Audiophile Music Direct and Mobile Fidelity Sound Lab (MFSL) have officially settled a class-action complaint centering on the latter’s mastering process. Photo Credit: Jace & Afsoon
The court has signed off on a settlement agreement as part of a class-action lawsuit centering on Mobile Fidelity Sound Lab’s unadvertised incorporation of digital mastering.
The court just recently granted the final approval of the settlement and dismissed the complaint (which had named MFSL as well as its Audiophile Music Direct parent, the operator of the namesake Music Direct) with prejudice. The signed decision by the US District Court for the Western District of Washington at Seattle was shared with Digital Music News earlier this morning.

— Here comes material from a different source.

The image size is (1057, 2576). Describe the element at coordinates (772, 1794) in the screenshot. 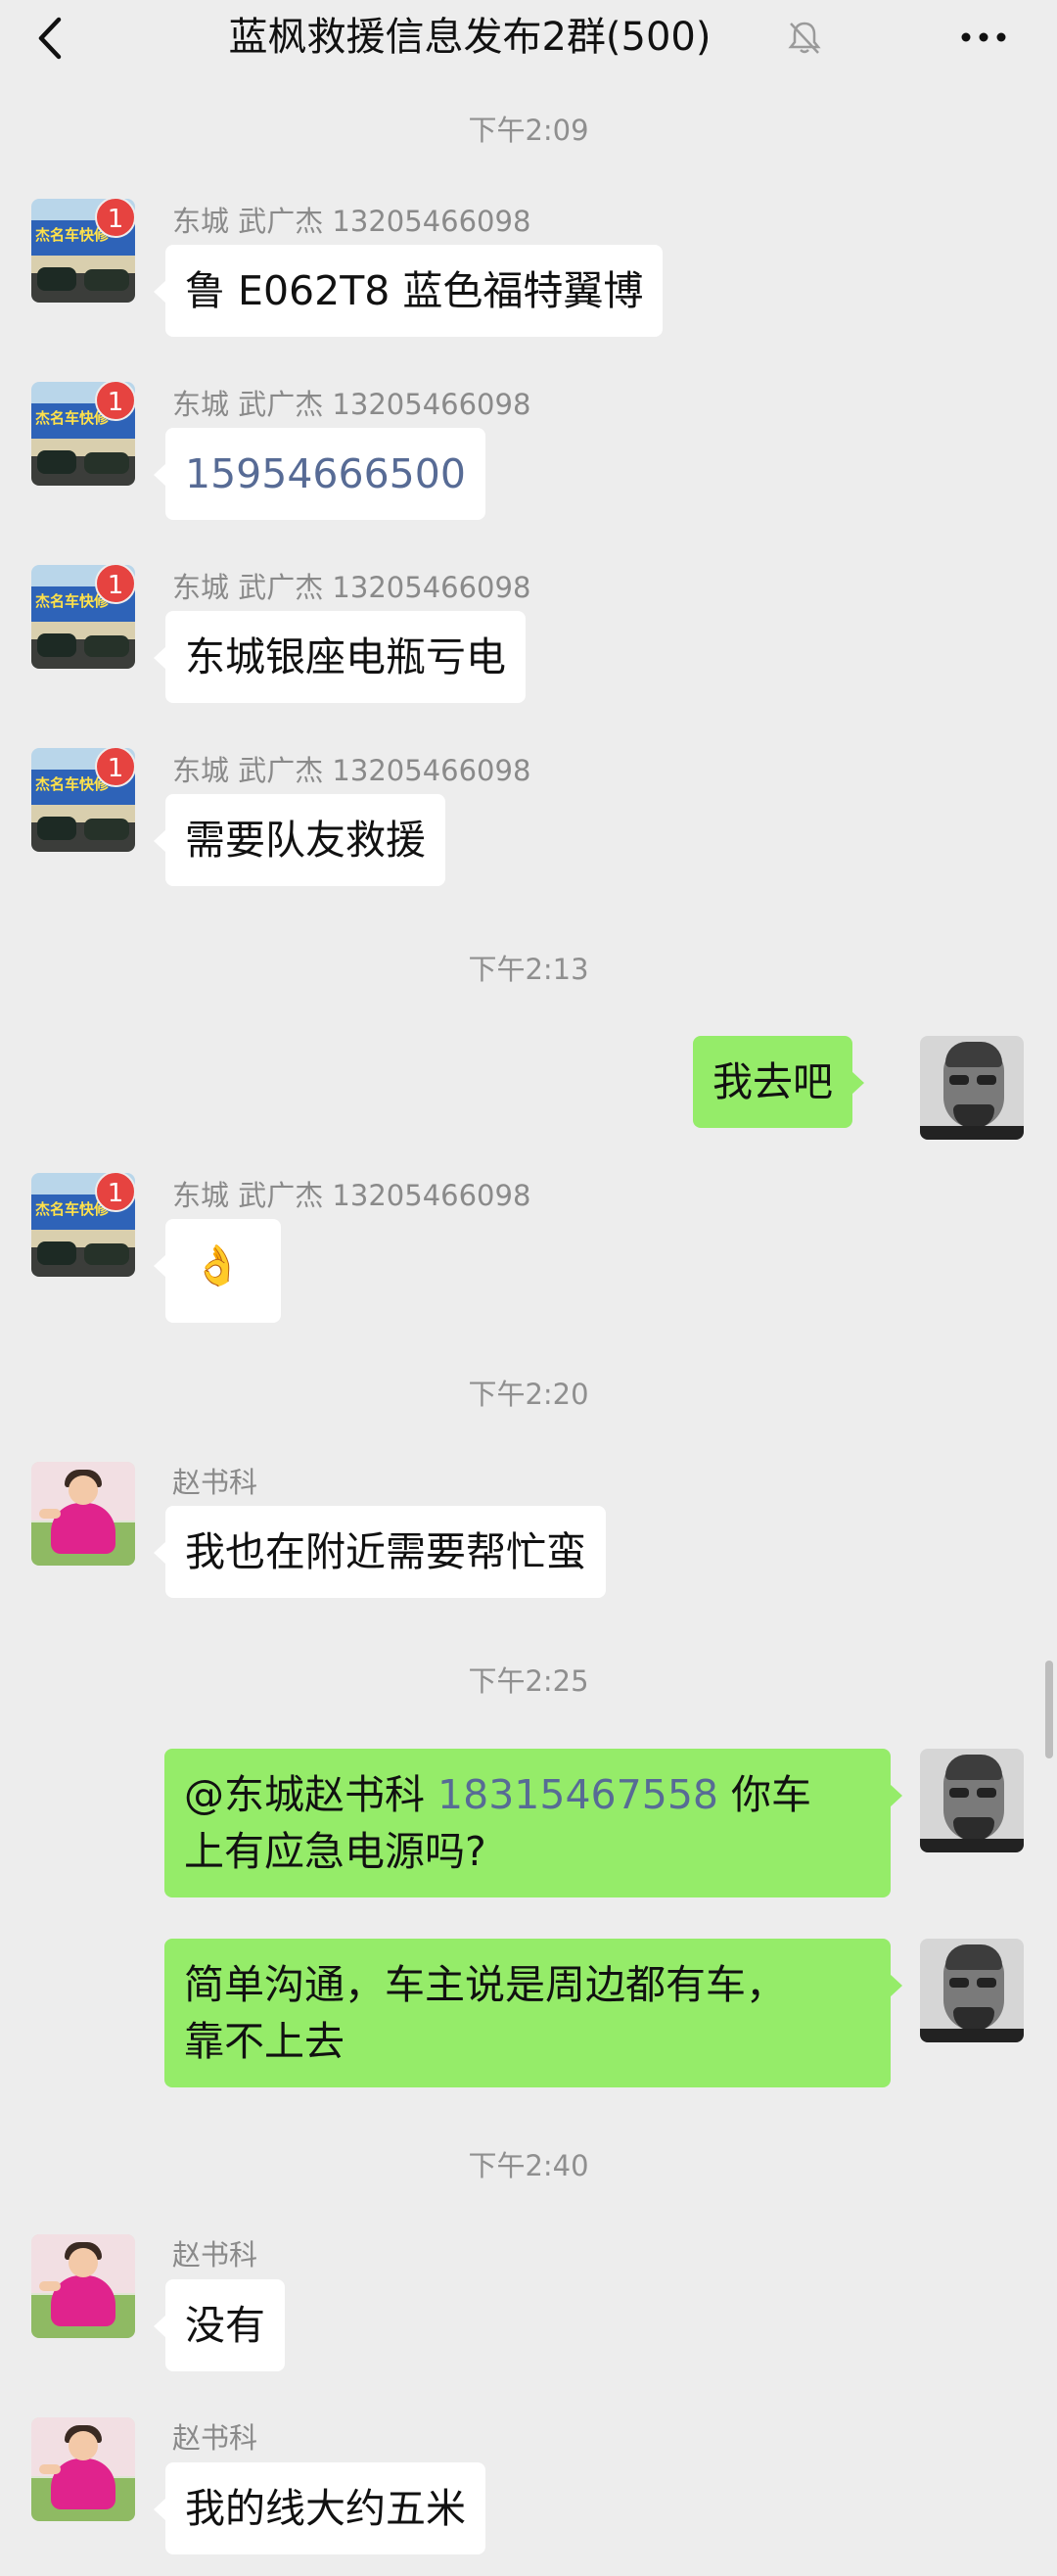

I see `message-text: 你车` at that location.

About MFSL’s “Ultradisc One Step” and “Original Master Recording” descriptors and the complaints made by certain customers who had filed the lawsuit – these common arguments were used in the cases against MFSL. In the interest of relative brevity, the plaintiffs maintained that they’d paid a premium for MFSL products because the records were meant to have been created via an all-analog process.
However, it was revealed that Mobile Fidelity Sound Lab had been incorporating digital into its mastering process. This led to legal action by several customers who had bought these products – despite apologies and media initiatives from MFSL.
Though the audiophiles’ arguments revolved around the same main points, the parties were less united in their position as to how the matter should be resolved.
In May of this year, the presiding judge granted a motion for preliminary approval of a settlement for the complaint that Tuttle and Collman had submitted.
However, multiple individuals behind similar suits in different venues had formally opposed the estimated $25 million settlement including $10,000 apiece for the two plaintiffs, as much as $290,000 in attorneys’ fees, and a combination of refunds and coupons for class members. NPotwithstanding these qualms, the settlement has been finalized.
Different legal documents show that related cases, which will presumably be shelved now that a nationwide settlement’s come to fruition, had been stayed pending the settlement outcome.
On the 5th, the court overseeing another suit, filed in Illinois by an individual named Adam Stiles, set a late-January deadline for the “next status report on the Tuttle litigation,” per a docket entry. This judge is also overseeing a complaint against Mobile Fidelity Sound Lab from one Gregory Bitterman and established an identical status-report cutoff.
Lastly, a California federal judge in late February stayed a different suit yet, from a plaintiff called Thomas Molinari, pending a determination on the settlement that just wrapped.